Material for the task:
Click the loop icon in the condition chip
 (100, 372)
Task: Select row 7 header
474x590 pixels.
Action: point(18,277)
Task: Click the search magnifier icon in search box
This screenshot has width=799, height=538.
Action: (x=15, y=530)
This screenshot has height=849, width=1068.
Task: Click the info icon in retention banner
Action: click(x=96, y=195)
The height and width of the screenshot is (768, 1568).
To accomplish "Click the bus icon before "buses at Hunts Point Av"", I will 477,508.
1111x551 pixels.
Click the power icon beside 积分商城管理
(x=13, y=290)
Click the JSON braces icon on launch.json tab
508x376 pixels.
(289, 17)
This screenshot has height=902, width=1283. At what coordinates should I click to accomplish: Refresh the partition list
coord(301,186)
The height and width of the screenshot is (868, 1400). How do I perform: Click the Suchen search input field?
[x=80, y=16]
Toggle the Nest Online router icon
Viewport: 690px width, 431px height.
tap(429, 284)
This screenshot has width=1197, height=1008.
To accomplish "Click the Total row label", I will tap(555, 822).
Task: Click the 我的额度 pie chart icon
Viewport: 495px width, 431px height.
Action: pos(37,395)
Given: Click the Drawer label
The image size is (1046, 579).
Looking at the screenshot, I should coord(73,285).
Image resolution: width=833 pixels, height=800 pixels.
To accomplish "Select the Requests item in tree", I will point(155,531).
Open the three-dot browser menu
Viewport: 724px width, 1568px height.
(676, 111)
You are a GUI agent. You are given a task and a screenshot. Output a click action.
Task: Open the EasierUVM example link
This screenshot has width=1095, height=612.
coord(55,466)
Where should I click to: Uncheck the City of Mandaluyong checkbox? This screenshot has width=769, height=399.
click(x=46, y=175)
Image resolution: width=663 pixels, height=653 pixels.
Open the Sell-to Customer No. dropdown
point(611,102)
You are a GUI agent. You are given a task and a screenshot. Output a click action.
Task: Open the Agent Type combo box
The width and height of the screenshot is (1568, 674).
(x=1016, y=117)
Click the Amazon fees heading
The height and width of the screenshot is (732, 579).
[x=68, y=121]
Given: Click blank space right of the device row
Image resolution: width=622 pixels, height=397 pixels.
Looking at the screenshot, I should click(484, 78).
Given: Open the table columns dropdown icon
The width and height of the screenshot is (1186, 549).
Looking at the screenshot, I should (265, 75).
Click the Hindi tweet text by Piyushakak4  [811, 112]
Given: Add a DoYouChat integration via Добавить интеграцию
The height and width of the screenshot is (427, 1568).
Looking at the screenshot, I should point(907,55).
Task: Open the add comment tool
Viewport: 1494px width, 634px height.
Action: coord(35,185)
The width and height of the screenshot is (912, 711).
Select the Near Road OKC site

Action item:
Print every entry from the material exactly.

Exercise solution:
Click the loop icon in the condition chip
 (100, 372)
Task: Select row 7 header
474x590 pixels.
Action: point(18,277)
Task: Click the search magnifier icon in search box
This screenshot has width=799, height=538.
Action: (x=15, y=530)
This screenshot has height=849, width=1068.
Task: Click the info icon in retention banner
Action: click(x=96, y=195)
The height and width of the screenshot is (768, 1568).
To accomplish "Click the bus icon before "buses at Hunts Point Av"", I will 477,508.
1111x551 pixels.
Click the power icon beside 积分商城管理
(x=13, y=290)
Click the JSON braces icon on launch.json tab
508x376 pixels.
(289, 17)
This screenshot has height=902, width=1283. At what coordinates should I click to accomplish: Refresh the partition list
coord(301,186)
The height and width of the screenshot is (868, 1400). How do I perform: Click the Suchen search input field?
[x=80, y=16]
Toggle the Nest Online router icon
Viewport: 690px width, 431px height.
tap(429, 284)
This screenshot has width=1197, height=1008.
To accomplish "Click the Total row label", I will tap(555, 822).
Task: Click the 我的额度 pie chart icon
Viewport: 495px width, 431px height.
Action: pos(37,395)
Given: Click the Drawer label
The image size is (1046, 579).
Looking at the screenshot, I should coord(73,285).
Image resolution: width=833 pixels, height=800 pixels.
To accomplish "Select the Requests item in tree", I will point(155,531).
Open the three-dot browser menu
Viewport: 724px width, 1568px height.
(676, 111)
You are a GUI agent. You are given a task and a screenshot. Output a click action.
Task: Open the EasierUVM example link
This screenshot has width=1095, height=612.
coord(55,466)
Where should I click to: Uncheck the City of Mandaluyong checkbox? This screenshot has width=769, height=399.
click(x=46, y=175)
Image resolution: width=663 pixels, height=653 pixels.
Open the Sell-to Customer No. dropdown
point(611,102)
You are a GUI agent. You are given a task and a screenshot. Output a click action.
Task: Open the Agent Type combo box
The width and height of the screenshot is (1568, 674).
(x=1016, y=117)
Click the Amazon fees heading
The height and width of the screenshot is (732, 579).
[x=68, y=121]
Given: Click blank space right of the device row
Image resolution: width=622 pixels, height=397 pixels.
Looking at the screenshot, I should click(484, 78).
Given: Open the table columns dropdown icon
The width and height of the screenshot is (1186, 549).
Looking at the screenshot, I should (265, 75).
Click the Hindi tweet text by Piyushakak4  [811, 112]
Given: Add a DoYouChat integration via Добавить интеграцию
The height and width of the screenshot is (427, 1568).
Looking at the screenshot, I should point(907,55).
Task: Open the add comment tool
Viewport: 1494px width, 634px height.
Action: coord(35,185)
The width and height of the screenshot is (912, 711).
Select the Near Road OKC site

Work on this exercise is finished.